Find every line below with the word "Open" in it, and copy each one.

Source records:
***
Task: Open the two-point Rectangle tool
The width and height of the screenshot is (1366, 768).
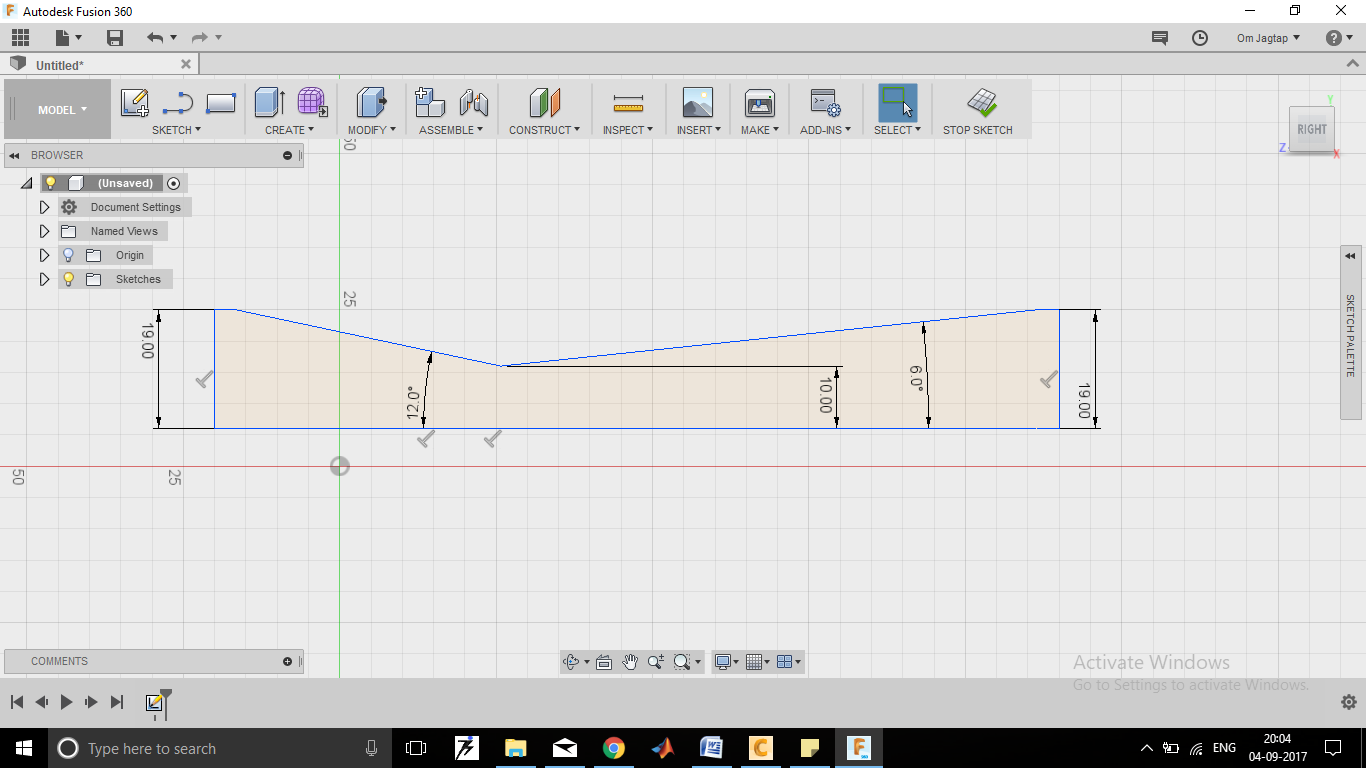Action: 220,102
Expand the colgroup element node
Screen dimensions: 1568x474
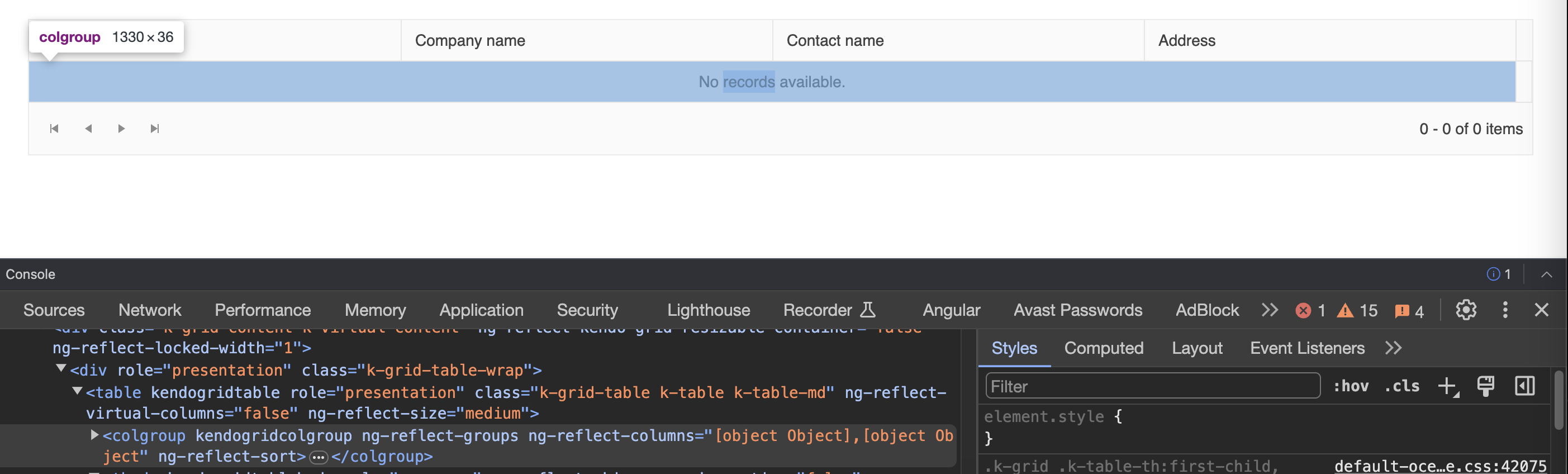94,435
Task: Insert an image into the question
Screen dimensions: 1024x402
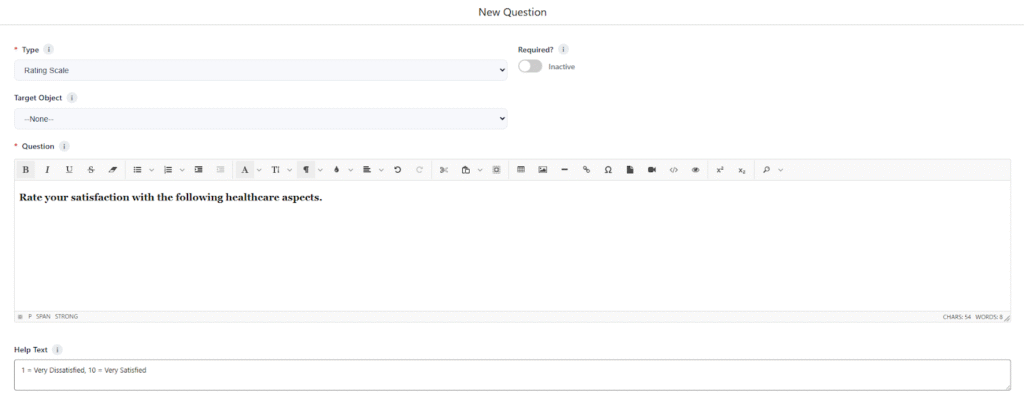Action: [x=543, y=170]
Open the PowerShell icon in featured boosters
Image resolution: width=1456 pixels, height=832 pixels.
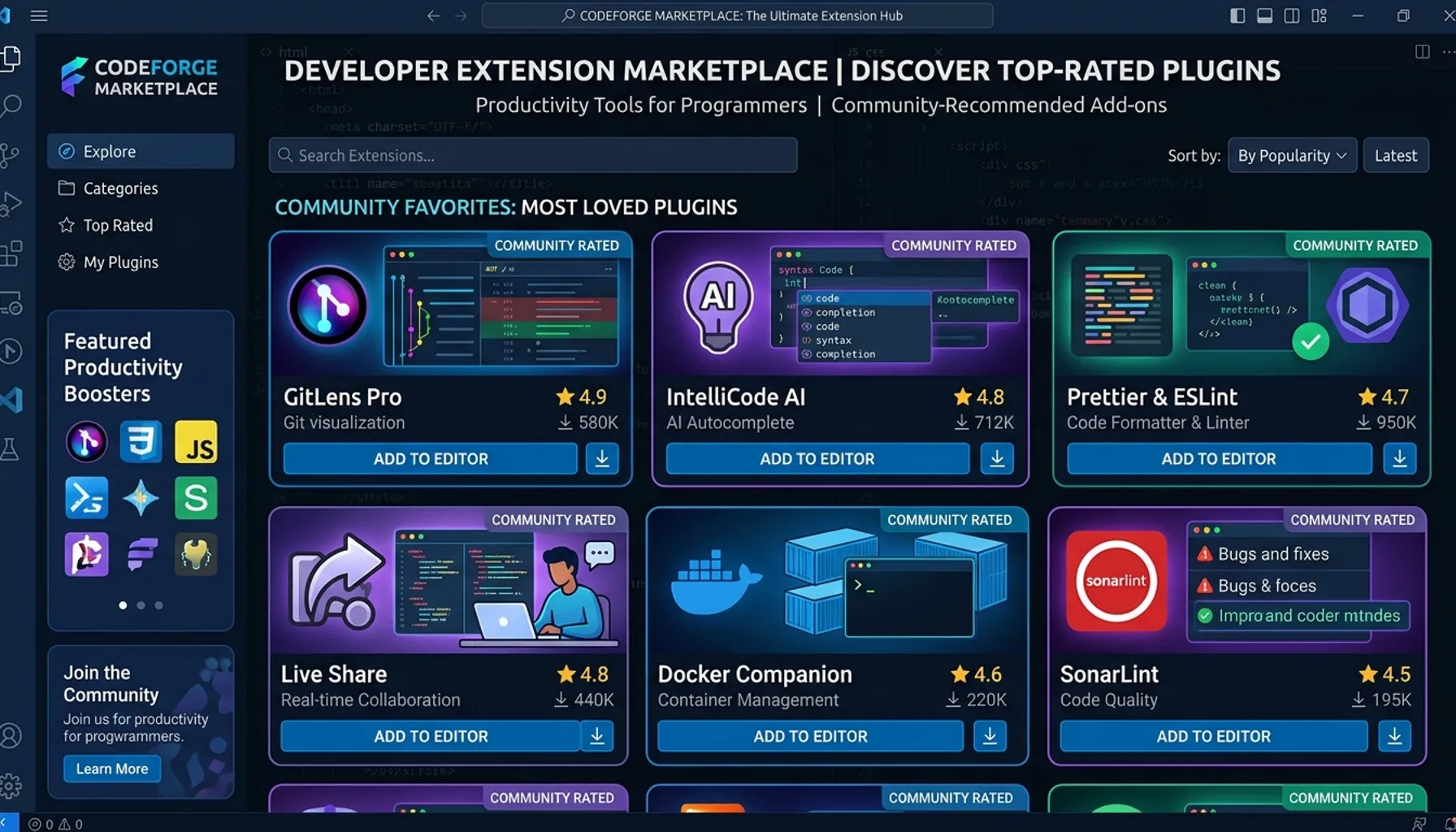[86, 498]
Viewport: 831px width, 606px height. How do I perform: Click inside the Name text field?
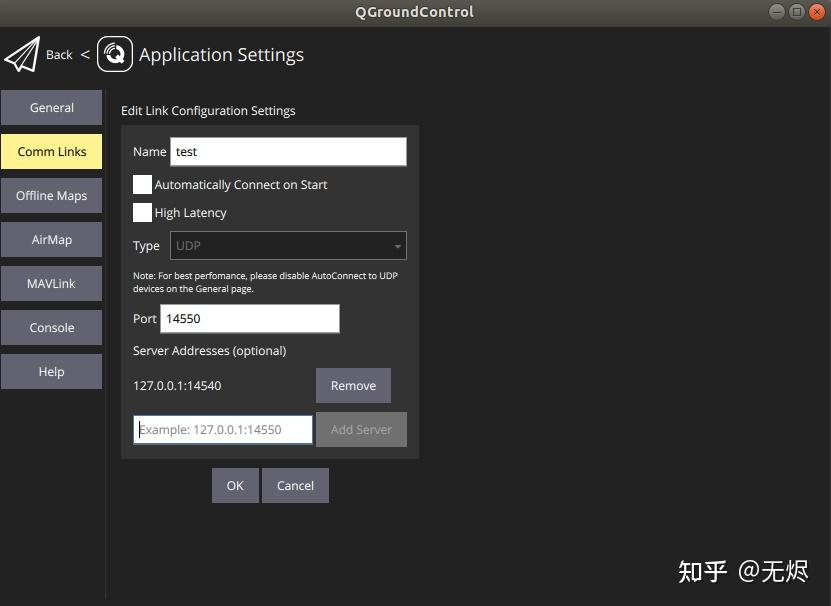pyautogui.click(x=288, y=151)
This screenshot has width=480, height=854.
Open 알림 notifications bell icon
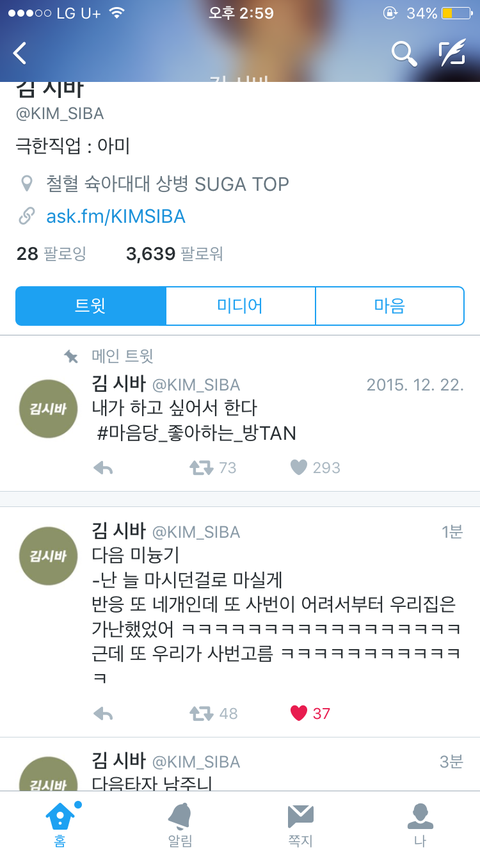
***
Output for this task:
Task: Open the two-point Rectangle tool
Open the PowerShell icon in featured boosters
Open 알림 notifications bell icon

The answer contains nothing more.